## [PASSAGE]
......

Rents are up 7% contributing to keeping inflation above the target band of 2-3%. Perth’s rents have stabilised over the past two months with median house rent at $650 per week, supply has crept up from last year and median days on market are beginning to rise. For context,

four years ago, house rents were $370 per week

The primary reason rents have risen so sharply is due to lack of adequate supply whilst demand -through increased population – has rapidly increased. Governments have very successfully shifted the blame for today’s housing affordability challenges away from their own housing policy failures and instead pointed the finger at property investors and the real estate agents that represent them. Politicians have very effectively shifted the narrative away from supporting private property investment to supply homes to the market whilst simultaneously blaming investors for spiralling rents and house prices. This is a remarkable achievement.

Like it or not, unsophisticated private investors – ordinary Australians – supply 27 percent of all homes in the nation to tenants. Government supply about 3 percent as social housing. It is fact that across Australia, 9 out of 10 rented homes are provided by private investors.

Yet, in this time of greatest need, with supply of rental homes at severe lows, there are few housing policies that seeks to encourage the investor cohort into supplying more homes. Instead, governments shun the idea of stamp duty reform, land taxes continue to rise and tenancy laws continue to swing in favour or tenants. Negative gearing and capital gains tax discounts are insufficient incentives to encourage enough investors to buy. Appealing tax settings and returns in superannuation funds, commercial property and syndicated funds offer ‘mum and dad’ investors an alternative to direct residential property investment.

......

## [WRITTEN REQUEST A]
Using the rental housing passage, decide whether each statement agrees with it. Give yes or no for each, along with the deciding words quoted from the text. (i) Median house rent in Perth is $650 per week. (ii) Government supplies about 27 percent of homes to tenants. (iii) Four years ago, house rents were $370 per week.
## [WRITTEN REQUEST B]
Extend the rental housing passage, picking up right after its final sentence.

## [PROVIDED DATA]
......

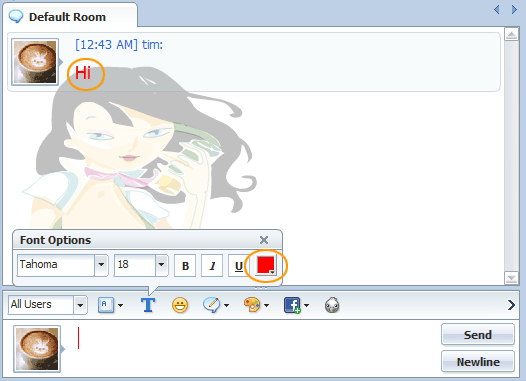The height and width of the screenshot is (381, 526).
Task: Open the Font Options T icon
Action: click(x=148, y=305)

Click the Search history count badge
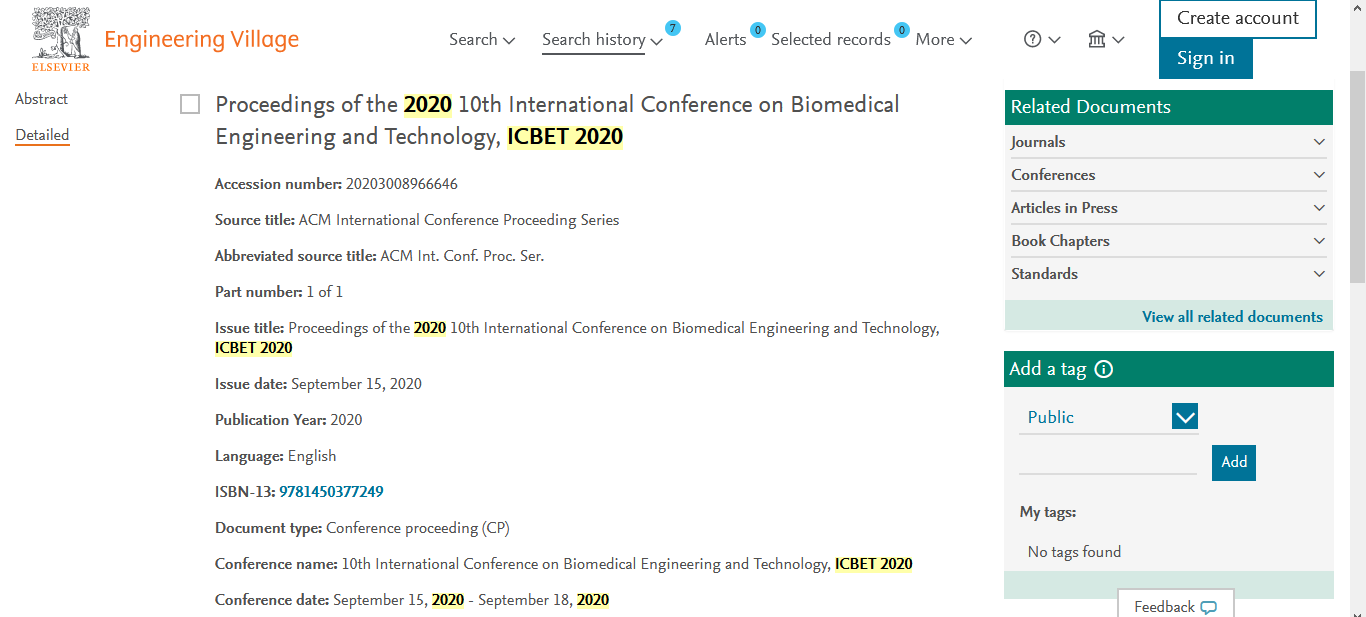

......

## [RESPONSE A]
(i) Yes: "median house rent at $650 per week"
(ii) No: "Government supply about 3 percent as social housing"
(iii) Yes: "four years ago, house rents were $370 per week"

## [RESPONSE B]
Prior to 2014, the volume of investors buying residential homes to add to the rental pool, ran at a higher rate than those selling rented homes. Talk of changes to negative gearing tax laws from the then opposition, along with broader market factors, began to see this trend reverse. Nowadays, there are more rental homes nationally being sold than purchased.

In Victoria, thanks to rising land taxes and changes to tenancy laws, for every three tenanted properties sold, only one remains in the rental market. In WA, there are now 1,000 fewer tenancy bonds being held today by the Bond Administrator than in 2019. When investors are inactive in the market, it falls to government to provide the housing; something they have failed to do.

Put simply, governments – supported by the media and tenancy advocates – have been busily whacking investors, whilst simultaneously failing to provide enough rental housing for Australians as the only alternative to the private investor market. And, somehow, they’ve so far been able to get away with it.